Aziziah district is one of Makkah’s best-planned areas, featuring comfortable accommodation and a road network leading straight to the Holy Mosque through a tunnel reserved for pilgrims. Since the beginning of the massive construction projects around the holy city, Saudi authorities have been promoting Aziziah as a planned Haj township. Although it is a considerable distance from the Holy Mosque, because of the construction and consequent congestion, it is nonetheless a viable housing alternative. In the past, Aziziah used to be favored by Emiratis, Indonesians and Bahrainis. They would deliberately opt for Aziziah in order to avoid problems associated with buildings closer to the Grand Mosque.

The lack of residential space in the areas in the immediate proximity of the Grand Mosque has forced many private tour operators, especially from India and Pakistan, to cut down on the number of pilgrims they would normally bring in during Haj time. “People back home in Pakistan have now become very conscious of where they will be staying,” said Zahiruddin Jamaluddin Abro from Sukkur in Pakistan’s Sindh province. “They demand that we tell them the name of the hotels we arrange for them to stay in and the areas in which these hotels are located. They then go on Google and find out the exact location and distance between their hotel and the Grand Mosque.”

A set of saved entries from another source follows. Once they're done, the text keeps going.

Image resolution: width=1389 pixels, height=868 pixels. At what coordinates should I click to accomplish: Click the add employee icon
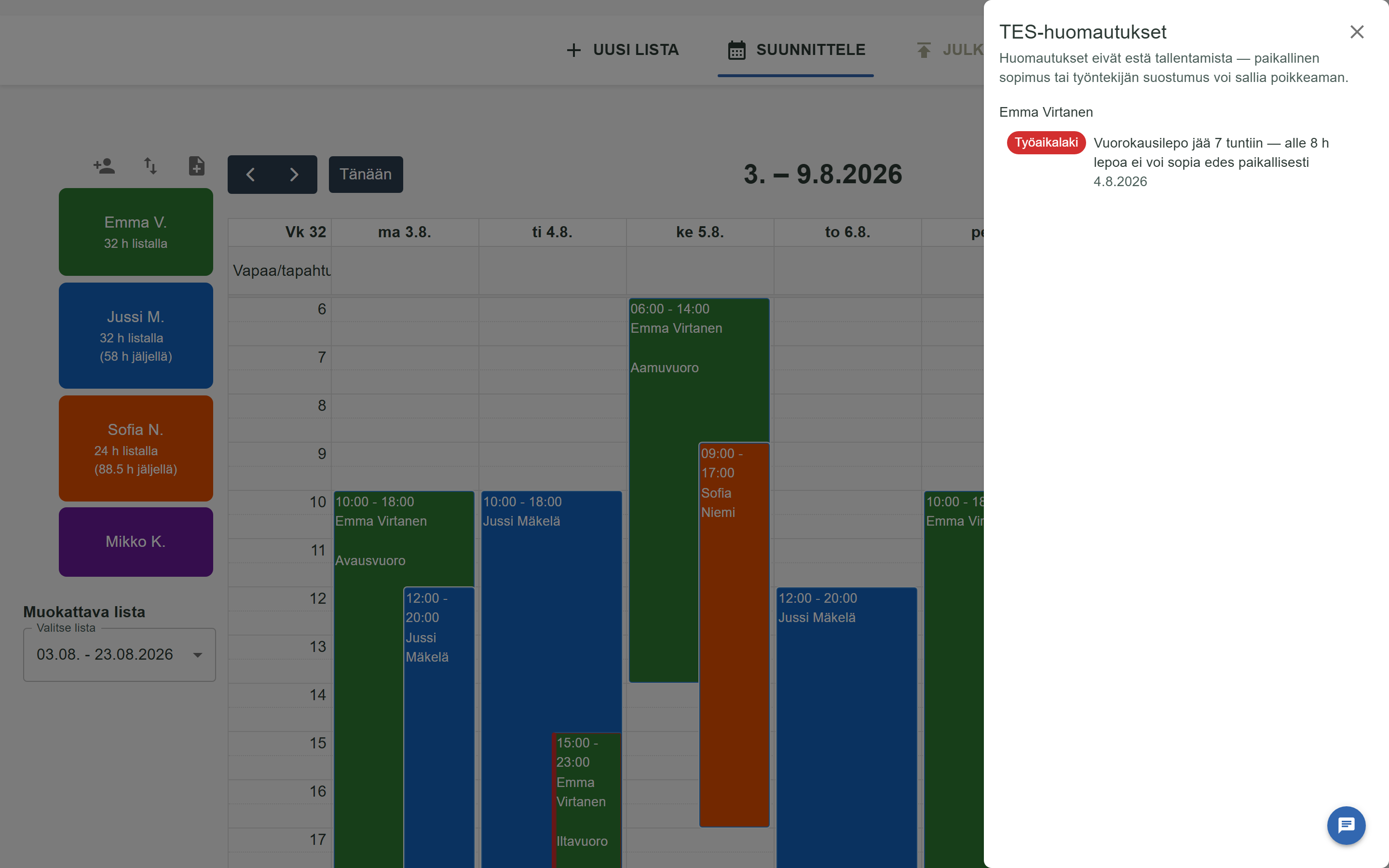pyautogui.click(x=104, y=166)
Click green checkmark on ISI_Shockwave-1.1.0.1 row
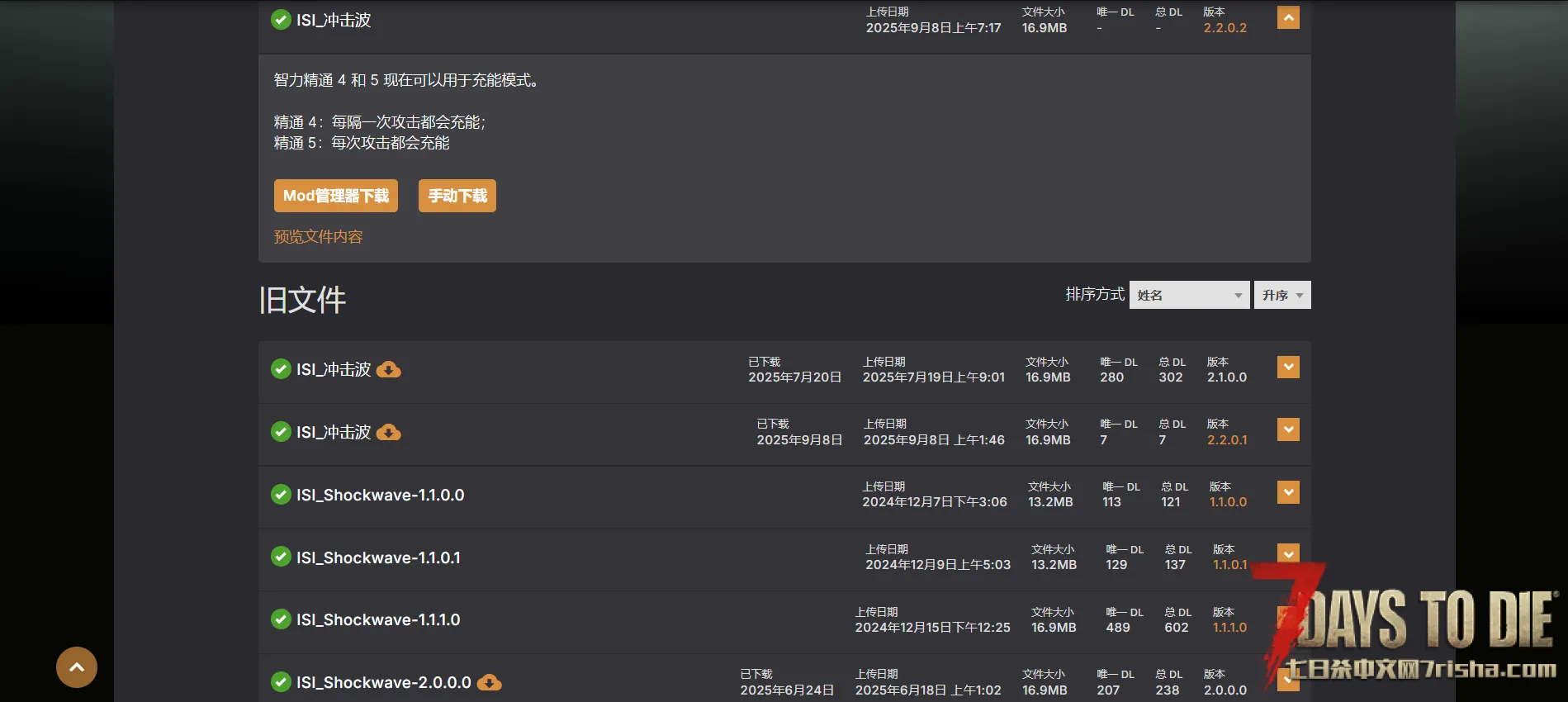 tap(281, 557)
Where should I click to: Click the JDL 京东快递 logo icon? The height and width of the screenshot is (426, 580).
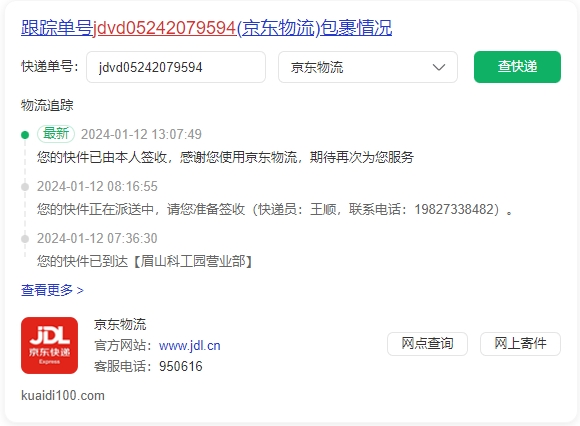coord(50,345)
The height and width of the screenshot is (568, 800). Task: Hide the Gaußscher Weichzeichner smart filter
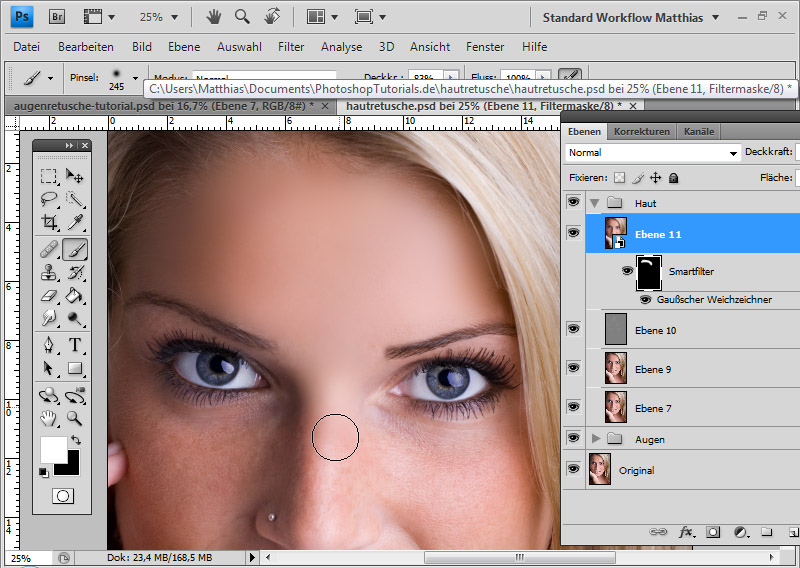tap(645, 299)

He added that in the past, Pakistani Haj operators had no such problem, hiring the best possible hotels very close to the Grand Mosque. “People are ready to pay, they need services. Our business runs on word of mouth. If we don’t deliver what we have promised then next year nobody would come to us. The returning pilgrims would approach the media, and then all our credibility would be lost,” he added.

Abro says they now tell would-be pilgrims about the lack of residential space around the holy city. “What we are doing instead is telling those pilgrims staying in Aziziah that they will be shifted to hotels close to the Grand Mosque after Haj,” he said. “After Haj, these nearby hotels will be empty, and most of their current occupants will head to Madinah. Our Haj package is generally 40 days, and so we make sure that our pilgrims pray at ease and in peace after Haj.”

Sri Lankan pilgrim Inayat Mohibullah and his wife have no complaints despite staying quite far from the Grand Mosque. “We are staying in a district that is near the Ruseifah parking lot. Everyday, we walk to this place because we can’t afford the high rates these taxi drivers demand,” Mohibullah told Arab News, while digging into his favorite chicken at Al-Tazaj. “It takes us 40 minutes on foot. We did get into taxis on a couple of occasions, but the road is so crowded with pilgrims that it is better to walk than sit in a vehicle that moves literally at a snail’s pace."

He said Haj was all about endurance and sacrifice. “It is the journey at the end of which one is like a newborn baby,” he said. “For that to happen, one will have to go through small difficulties. What amazes me and touches me, however, is the helping nature of the pilgrims. The other day I saw an old man with a deeply furrowed face pushing a wheelchair with his wife in it. He was having difficulty negotiating a steep incline. There were so many young men who went rushing toward them to help the old man. It is this feeling and these images that keep our spirits and our adrenaline high as we look forward to the five-day rituals that we have to perform beginning Sunday.”


3 comments:

Anonymous said...

But I miss the oldworld, rustic charm of the hills, the small eateries, the small motels near the Grand Mosque....all those are now fading away thanks to massive urbanisation, which, of course, is justified to handle the increasing pilgrim traffic

Siraj Wahab said...

Wonderful comments. Full of nostalgia. Thank you.

Sadia said...

Haj time is always exciting not only because of its religious significance and its nostalgic effects but also because we get to read your haj diaries.